Section 4.3. Types

4.3. Types

The type system of a programming language describes how its data elements (variables and constants) are associated with storage in memory and how they are related to one another. In a statically typed language, such as C or C++, the type of a data element is a simple, unchanging attribute that often corresponds directly to some underlying hardware phenomenon, such as a register or a pointer value. In a more dynamic language such as Smalltalk or Lisp, variables can be assigned arbitrary elements and can effectively change their type throughout their lifetime. A considerable amount of overhead goes into validating what happens in these languages at runtime. Scripting languages such as Perl achieve ease of use by providing drastically simplified type systems in which only certain data elements can be stored in variables, and values are unified into a common representation, such as strings.

Java combines the best features of both statically and dynamically typed languages. As in a statically typed language, every variable and programming element in Java has a type that is known at compile time, so the runtime system doesn't normally have to check the validity of assignments between types while the code is executing. Unlike traditional C or C++, Java also maintains runtime information about objects and uses this to allow truly dynamic behavior. Java code may load new types at runtime and use them in fully object-oriented ways, allowing casting and full polymorphism (extending of types).

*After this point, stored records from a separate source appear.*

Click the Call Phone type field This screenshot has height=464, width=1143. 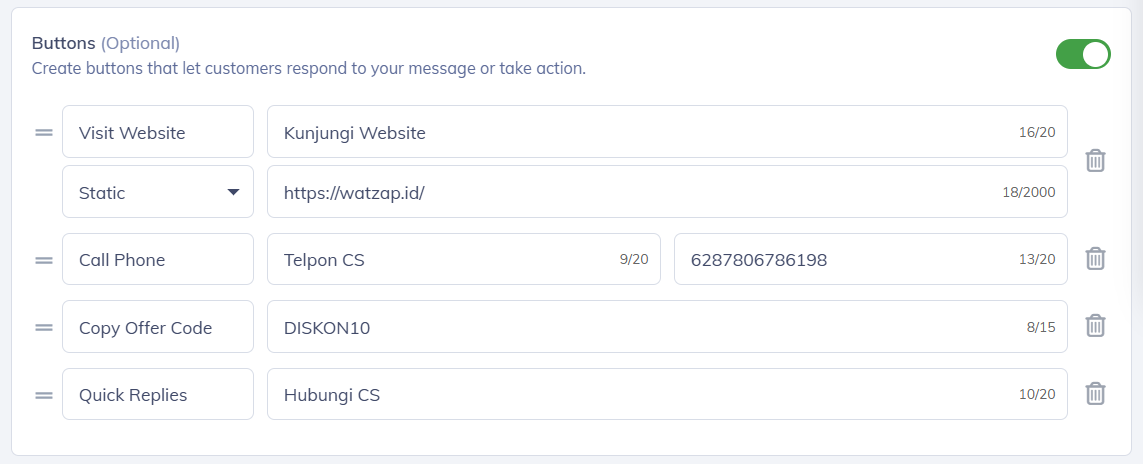pos(158,260)
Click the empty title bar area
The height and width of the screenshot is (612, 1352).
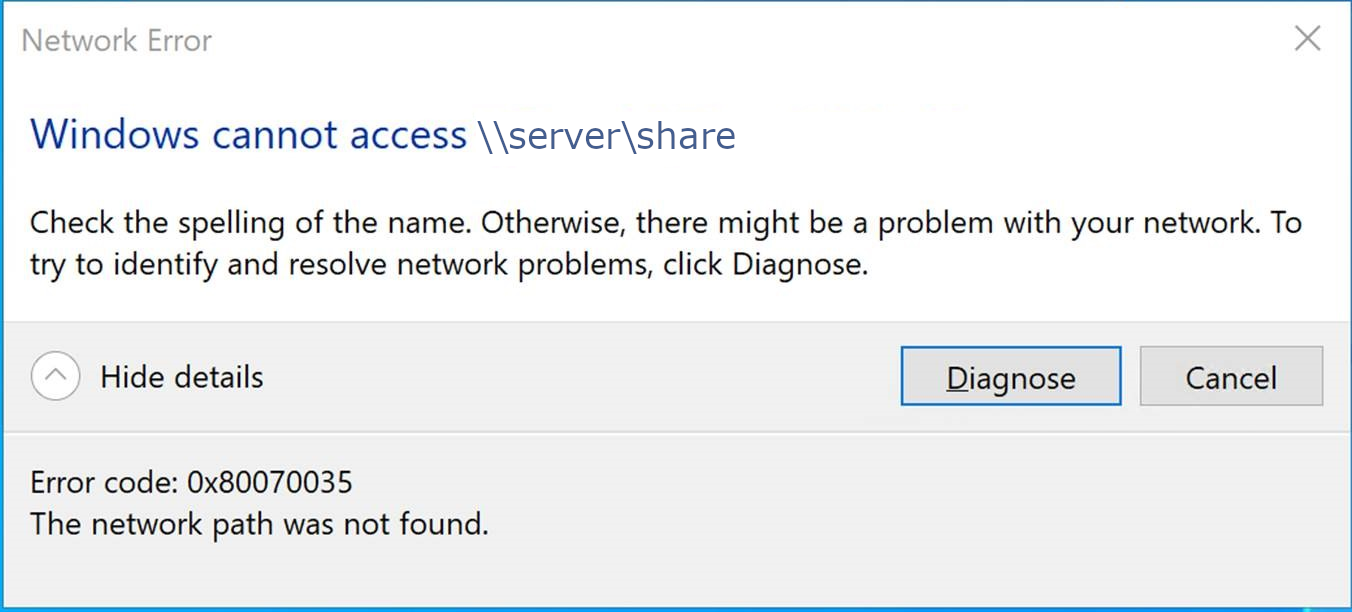pyautogui.click(x=700, y=40)
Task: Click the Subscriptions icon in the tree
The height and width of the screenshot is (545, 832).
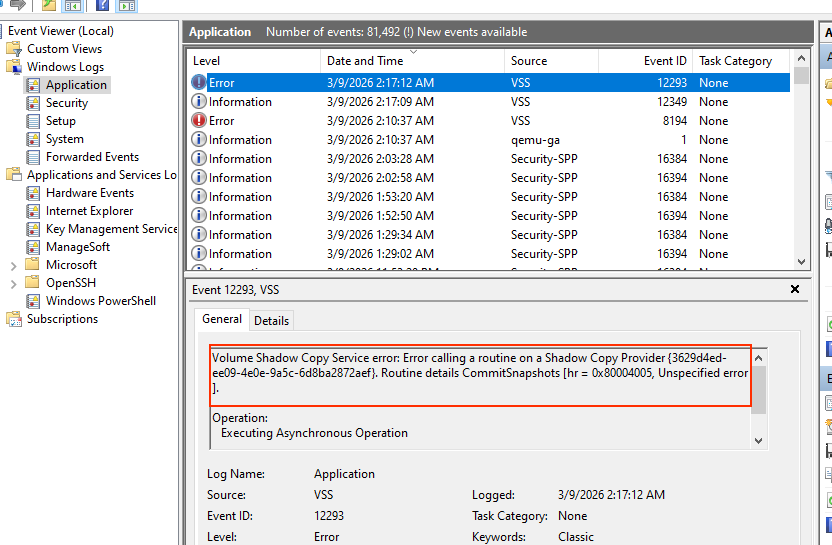Action: point(14,319)
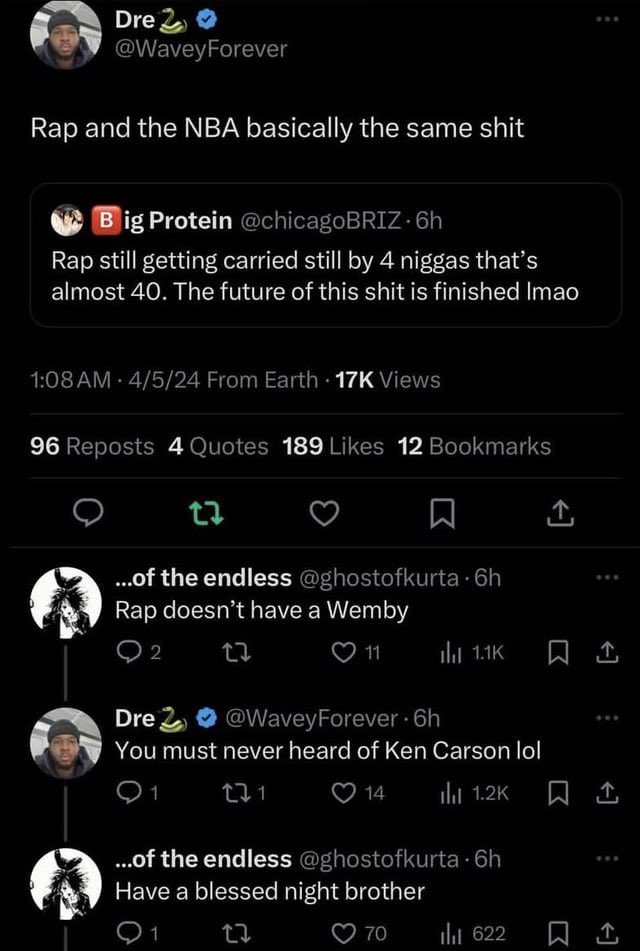Bookmark the main tweet

coord(442,515)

Java data types fall into two categories. Primitive types represent simple values that have built-in functionality in the language; they are fixed elements, such as literal constants and numbers. Reference types (or class types) include objects and arrays; they are called reference types because they "refer to" a large data type which is passed "by reference," as we'll explain shortly. In Java 5.0, generic types were introduced to the language, but they are really an extension of classes and are, therefore, actually reference types.

4.3.1. Primitive Types

Numbers, characters, and Boolean values are fundamental elements in Java. Unlike some other (perhaps more pure) object-oriented languages, they are not objects. For those situations where it's desirable to treat a primitive value as an object, Java provides "wrapper" classes. The major advantage of treating primitive values as special is that the Java compiler and runtime can more readily optimize their implementation. Primitive values and computations can still be mapped down to hardware as they always have been in lower-level languages. As of Java 5.0, the compiler can automatically convert between primitive values and their object wrappers as needed to partially mask the difference between the two. We'll explain what that means in more detail in the next chapter when we discuss boxing and unboxing of primitive values.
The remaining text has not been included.